Until a year ago, my reply would be that once people have had HPV, they are immune to new infection with the same type. And that's probably still true for the most part. Recent research indicates that past infection may not be as protective as previously believed. The immune response to an HPV infection, as measued by measurable antibody, is actually less strong than immunity from the vaccine, and probably some recurrent infections with the same HPV type are due to new expoosures. (In contrast, vaccination is 100% protective lifelong -- at least for 10 years -- against the 9 HPV types covered by the vaccine.)

Still, such reinfections probably are uncommon. When both partners in a couple are infected with the same HPV type, they probably do not "ping pong'" the infection back and fofth -- or at least not more than once.

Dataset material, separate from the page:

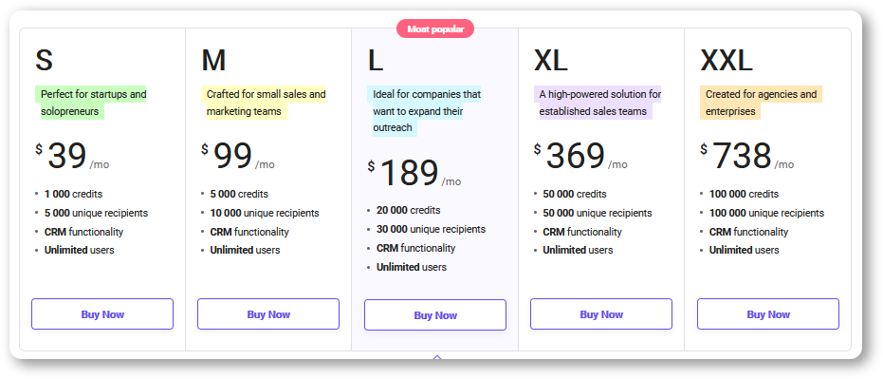883x379 pixels.
Task: Click Buy Now for the S plan
Action: point(101,314)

For those reasons, your current anorectal warts -- assuming the diagnosis is confirmed with your upcoming diagnostic tests and surgery -- probably are not due to reinfection or reexposure to your partner, but a recurrence of your own past infecition.

My advice always has been that people in your situation need not restrict their sexual exposures and pratices with their current, probably infected partners. Whatever the origin of your infection -- i.e. if caused by a type your husband is not known to have had -- undoubtedly he has been repeatedly exposed to and likely infected from you. Either way, he already has it and/or is highly resistant (maybe totally immune) to re-catching it (despite the newer research). Your infection might dictate caution for fear of irritating the warts, or because of comfort -- if these are issues, of course act sensibly. But otherwise, and assuming I correctly understand the facts of the case, I see no need for any restriction on the type or frequency of anal sex or any other sexual practice that give you mutual pleasure.

I hope this information is helpful. Let me know if anything isn't clear.